The relationship between gold mineralised quartz and formational fluids which were rich in CO2 is well documented but has not been effectively used in exploration for gold because of the difficulty of measuring CO2 contents in fluid inclusions using the traditional microthermometric methods. Some authors have also stressed the importance of methane and nitrogen over carbon dioxide and inferred that it is necessary to use expensive laser raman analyses to obtain useful gas analyses from fluid inclusions. However, the acoustic decrepitation method readily determines the total contents of these gases in fluid inclusions without the need for tedious microscope work or complicated sample preparation. High contents of these gases in fluid inclusions gives a distinctly recognizable low temperature decrepitation response between 200 C and 300 C. This decrepitation behavior is due to the CO2 (and other non-condensing gases) expanding upon heating in approximate accordance with the gas law, PV=nRT, whereas aqueous inclusions undergo condensation to a liquid phase and do not generate significant internal pressure upon heating until after the liquid and vapour phases homogenize. Consequently the CO2 rich inclusions develop high internal pressures sufficient to burst the host mineral grain at much lower temperatures than the aqueous inclusions. (Figure 1) The gas law applies to all species of gases and so the presence of methane or nitrogen does not reduce this effect unless there is some other fundamental difference in the trapping or preservation conditions of the inclusions.
Decrepitation analyses from deposits in the Victorian goldfields show that CO2 is a common but variable constituent in the auriferous quartz and may thus be used to distinguish between different generations of quartz formed from different hydrothermal fluids of potentially different Au potential (i.e. to 'fingerprint' potentially auriferous quartz). Although the levels of CO2 in fluid inclusions from the Victorian deposits are quite modest (in contrast to the very high CO2 contents in quartz from the Archaean metamorphogenic deposits in Western Australia), samples with noticeable CO2 levels often correlate with known mineralization, as at the Central Deborah mine in Bendigo. In other locations, such as at Ballarat, the CO2 rich quartz does not correlate well with the Au analyses, but this quartz is quite inhomogeneous on a scale of centimetres, indicating considerable variation in the parental fluids during deposition.

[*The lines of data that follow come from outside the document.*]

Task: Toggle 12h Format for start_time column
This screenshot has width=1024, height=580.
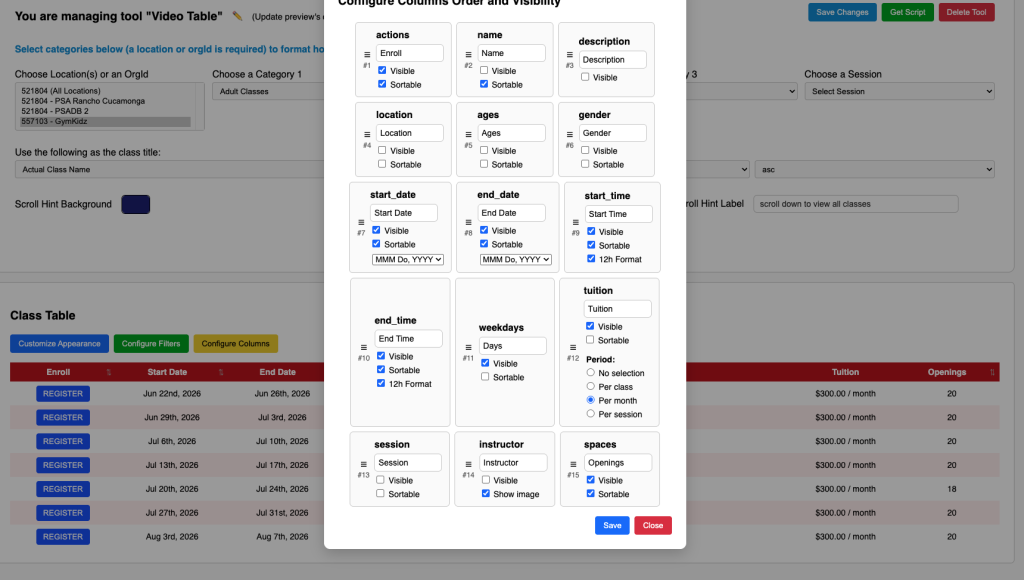Action: [x=591, y=259]
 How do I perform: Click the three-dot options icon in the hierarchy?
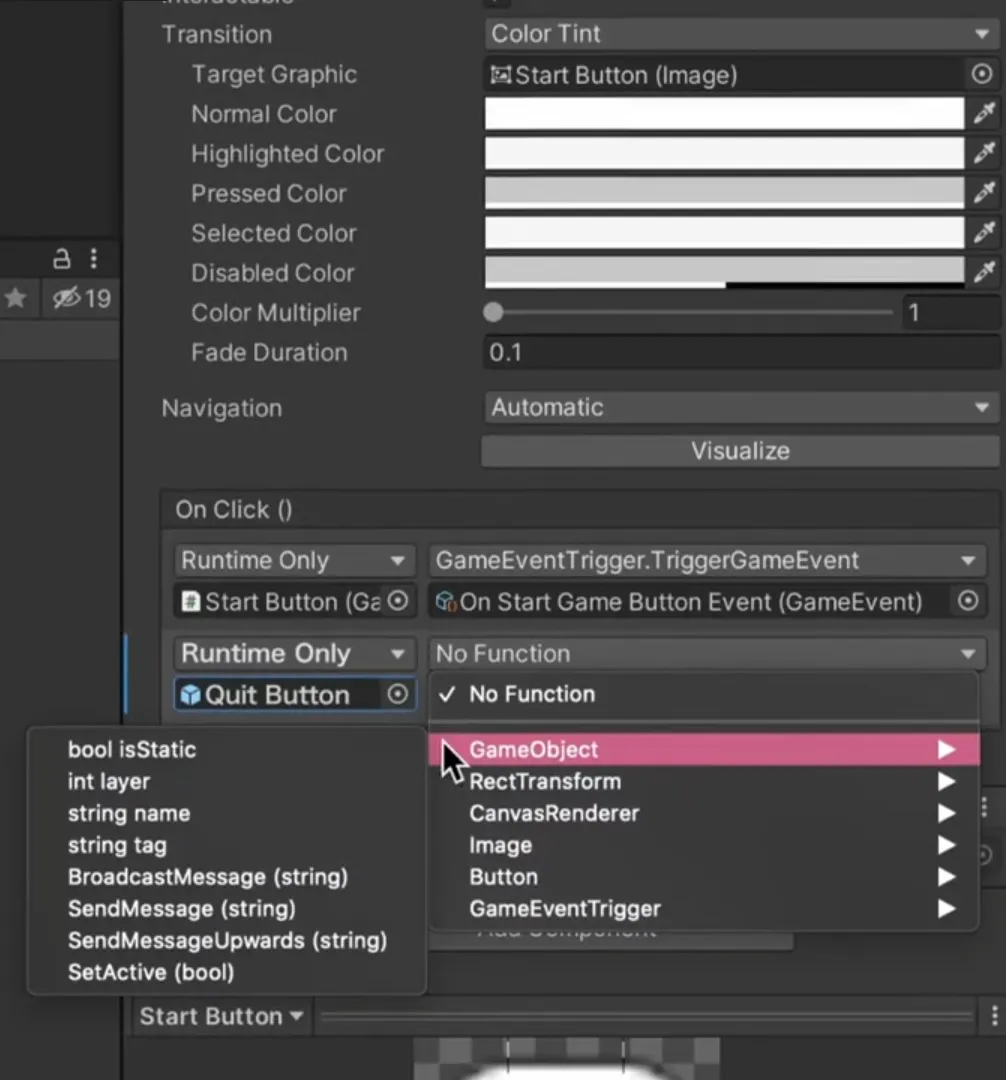(x=93, y=259)
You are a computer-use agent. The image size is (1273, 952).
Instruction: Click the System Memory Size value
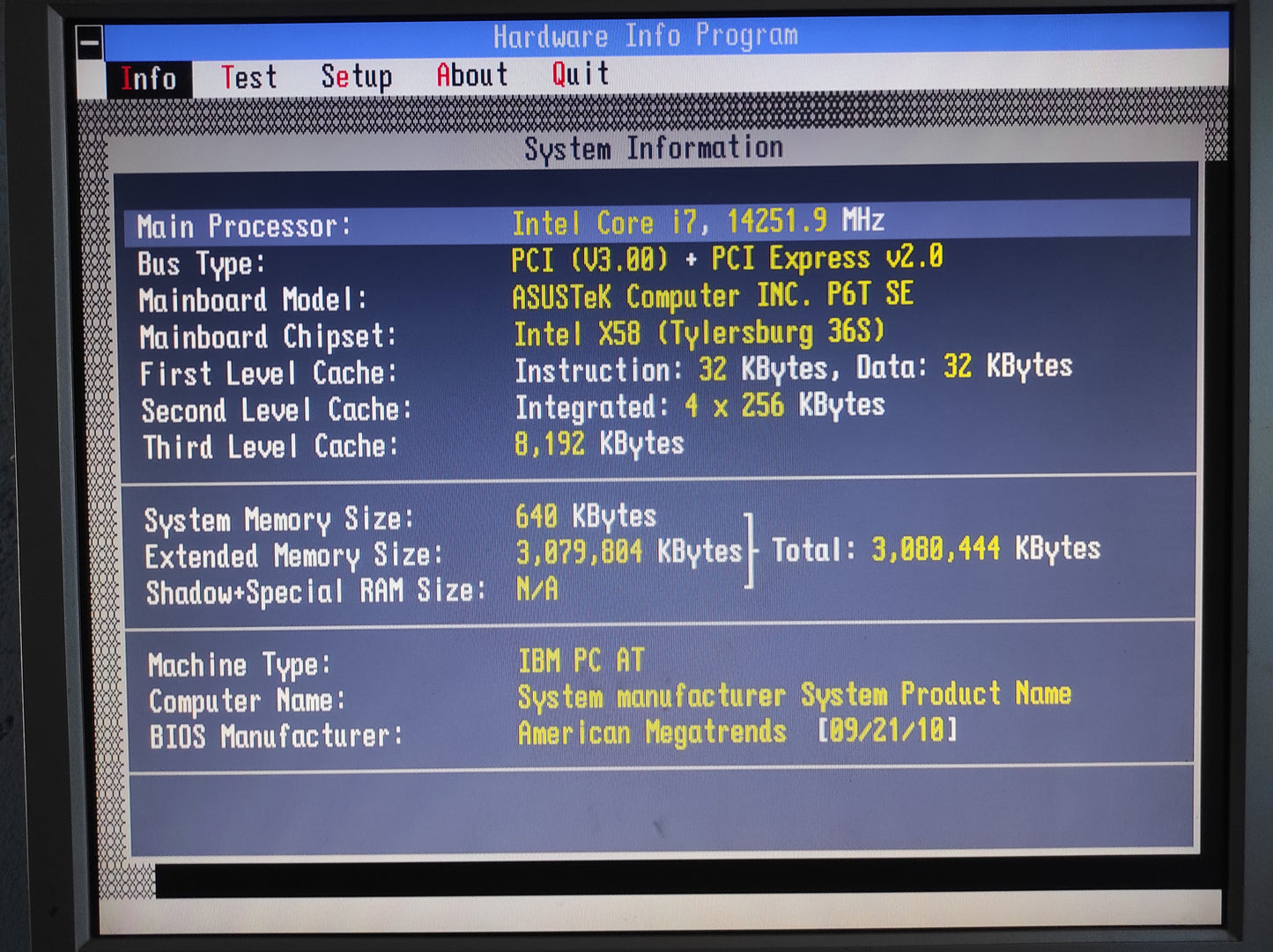coord(586,517)
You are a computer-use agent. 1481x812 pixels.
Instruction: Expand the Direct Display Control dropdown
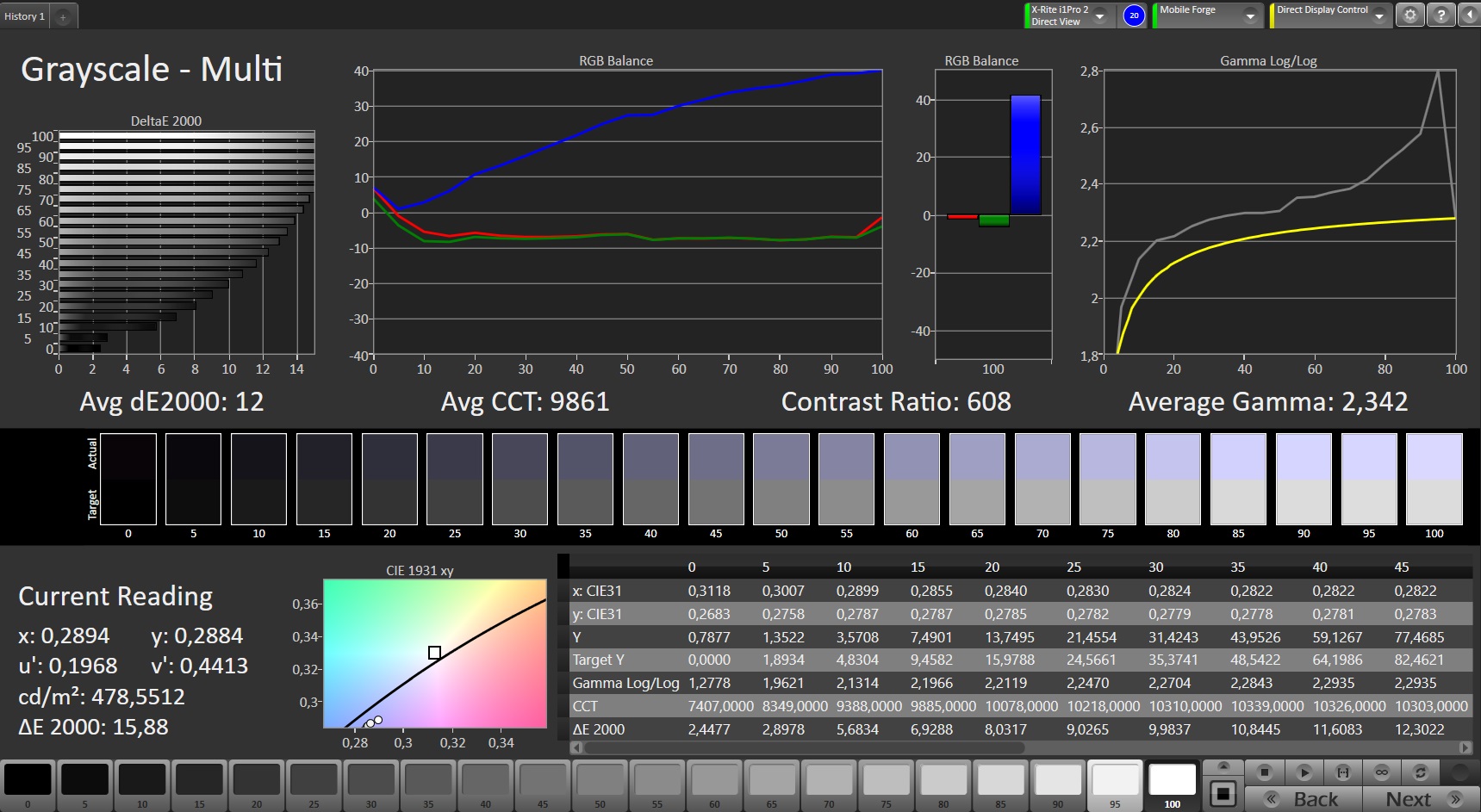(x=1379, y=16)
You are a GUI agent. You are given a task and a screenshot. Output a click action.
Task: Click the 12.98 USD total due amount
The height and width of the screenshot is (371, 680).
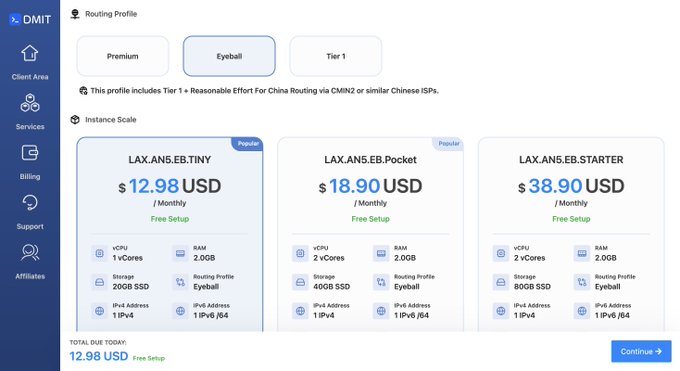point(99,356)
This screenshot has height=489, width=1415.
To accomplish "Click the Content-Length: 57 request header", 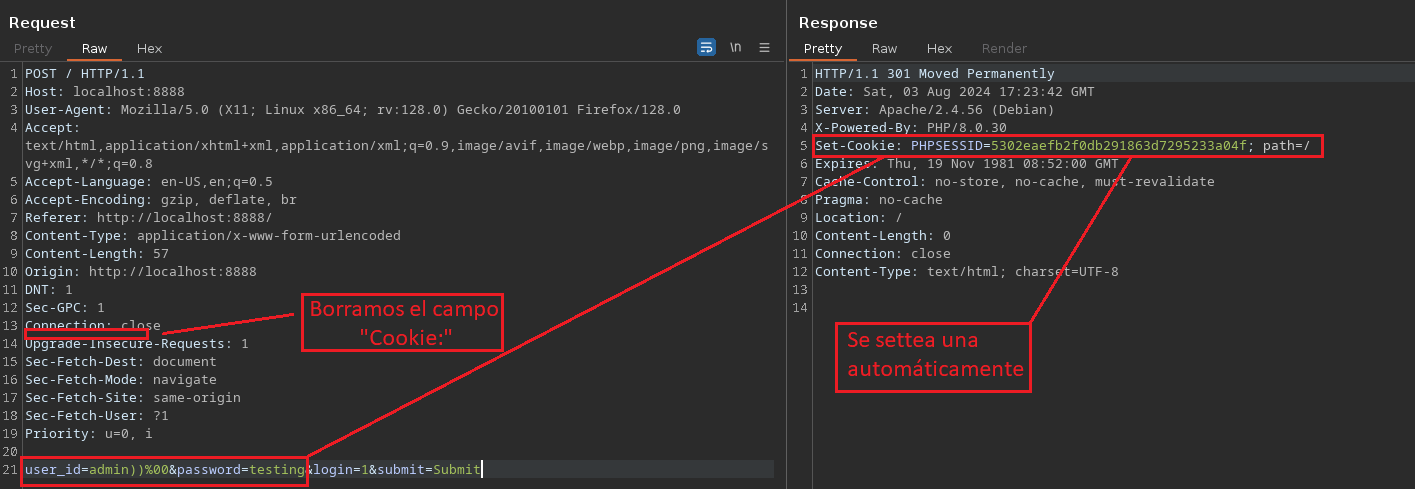I will pos(96,254).
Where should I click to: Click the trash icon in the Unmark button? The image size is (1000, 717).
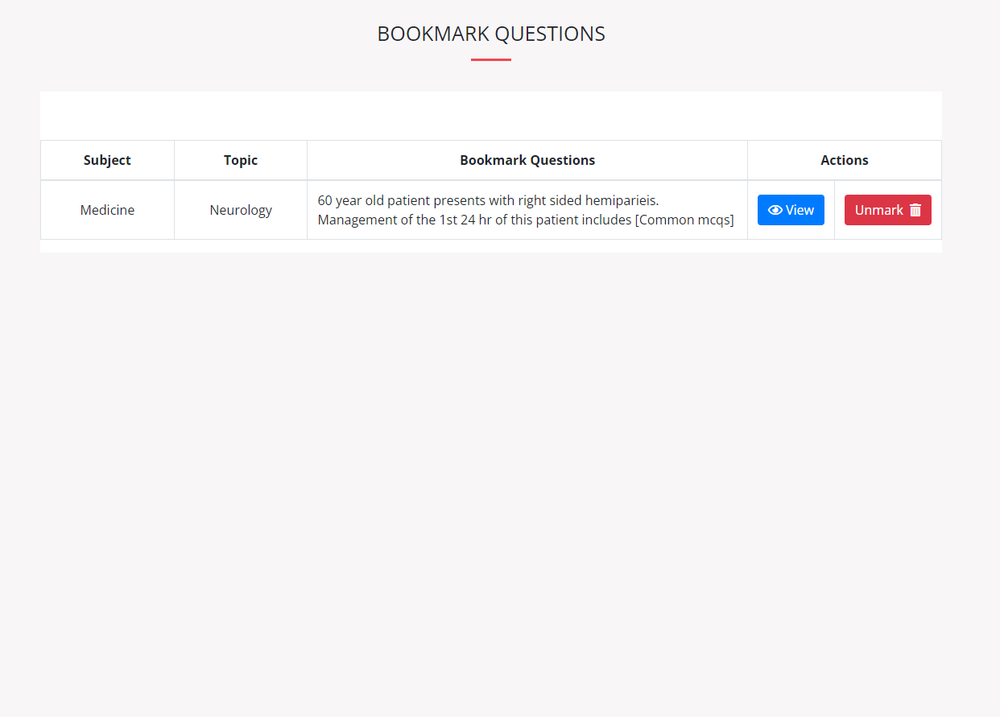pos(915,210)
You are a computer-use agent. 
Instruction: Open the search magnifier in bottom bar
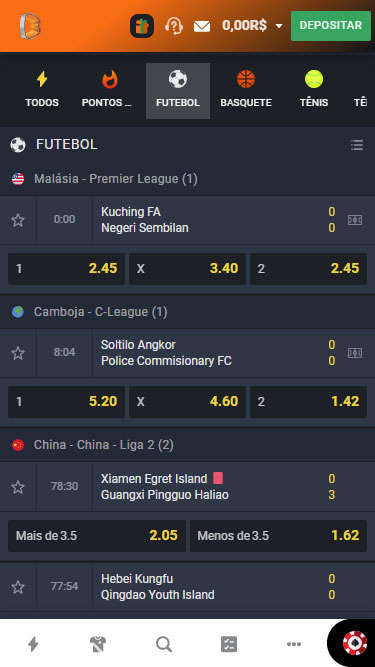pos(164,644)
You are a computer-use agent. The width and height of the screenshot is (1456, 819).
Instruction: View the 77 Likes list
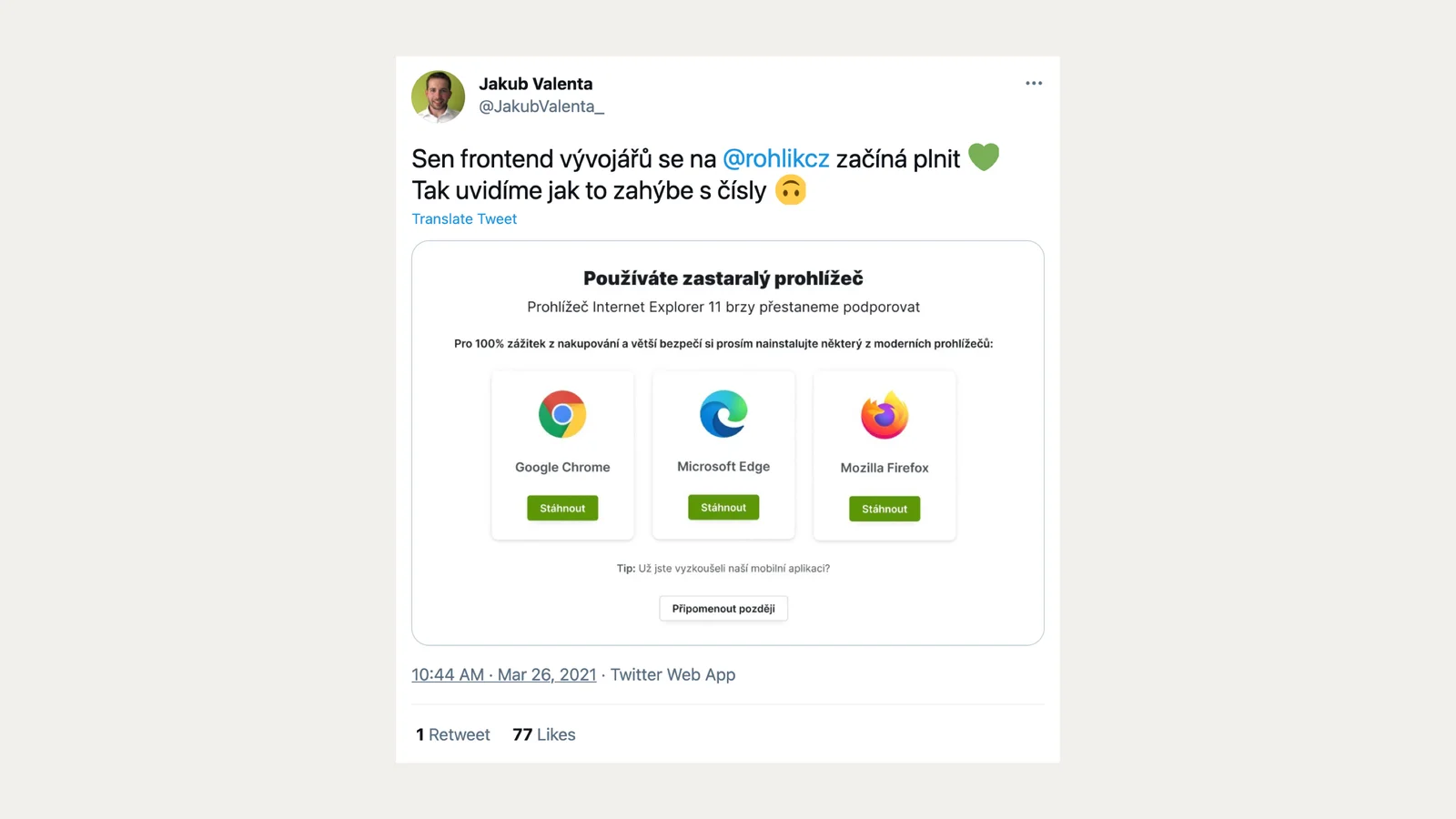coord(543,734)
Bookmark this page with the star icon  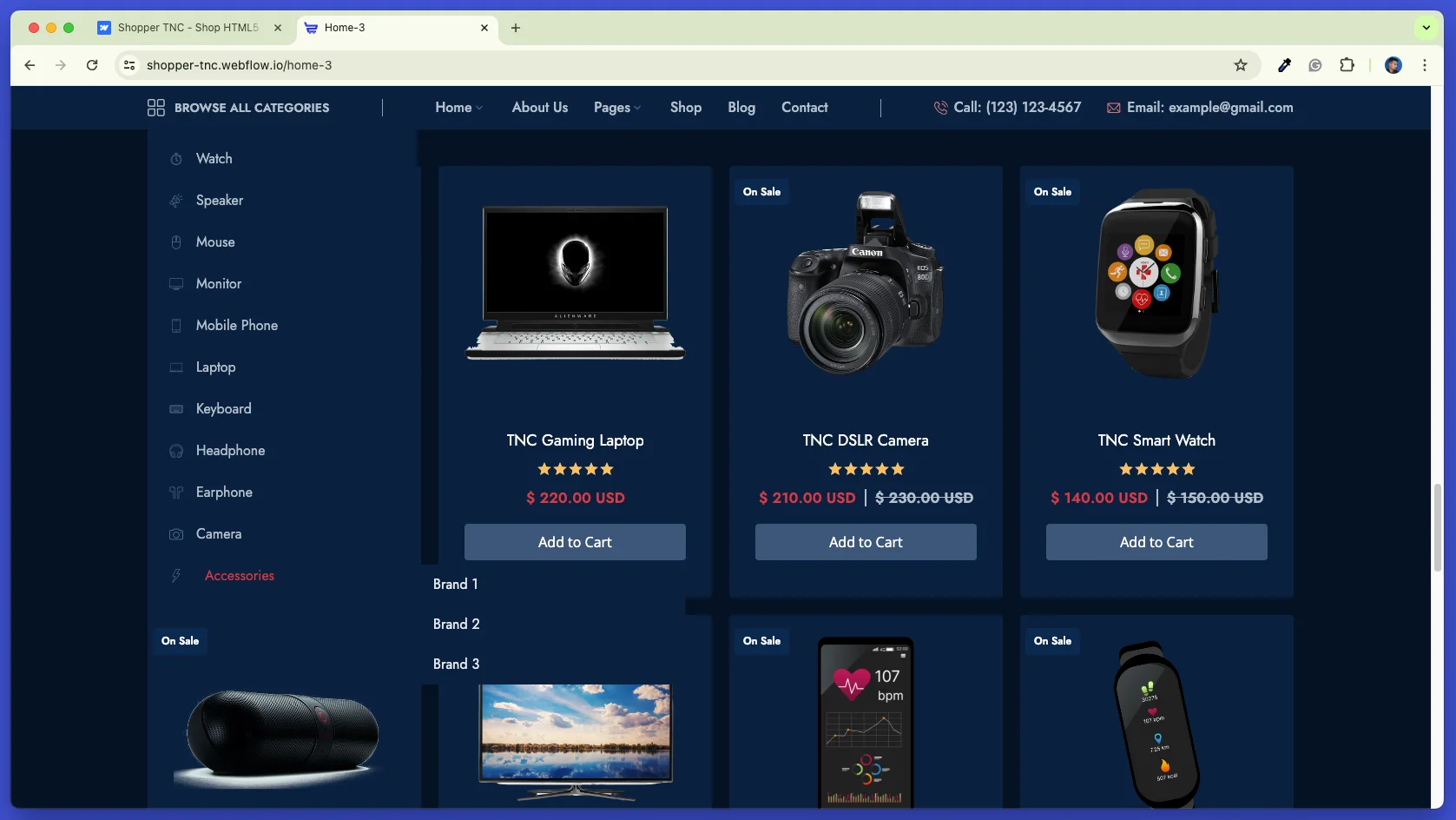(x=1241, y=65)
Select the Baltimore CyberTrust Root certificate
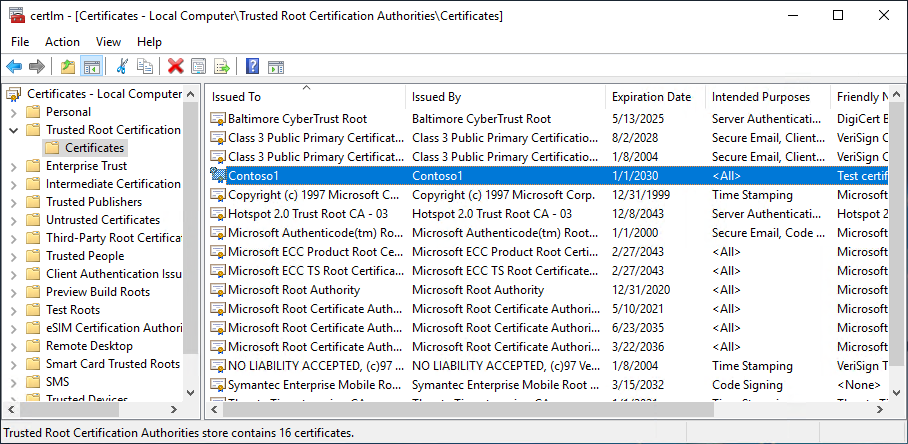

Samples from the Meguma terrane in Nova Scotia have been compared with those from Victoria and many but not all of the Nova Scotia deposits are also associated with CO2 rich fluids.
Acoustic decrepitation is a sensitive and quick method to obtain
fluid CO2
compositional information from fluid inclusions which represent
the
original ore forming fluids. This information is very useful in
exploration for Au bearing quartz and is an important step in
making
use of fluid inclusion data to assist in exploration, rather than
merely consigning fluid inclusion studies to post-discovery
genetic
research.
When heated, pure gas inclusions will follow a path close to the
CO2
isochore (magenta) line and quickly develop enough internal
pressure
to decrepitate at low temperature. However aqueous inclusions will
follow a path along the vapour-liquid curve for water (blue) until
they homogenise at the homogenisation point, and then along the
water
isochore (green) and will not develop a high internal pressure
until
above the homogenisation temperature. Inclusions containing mixed
water and gases will follow paths between these two extremes.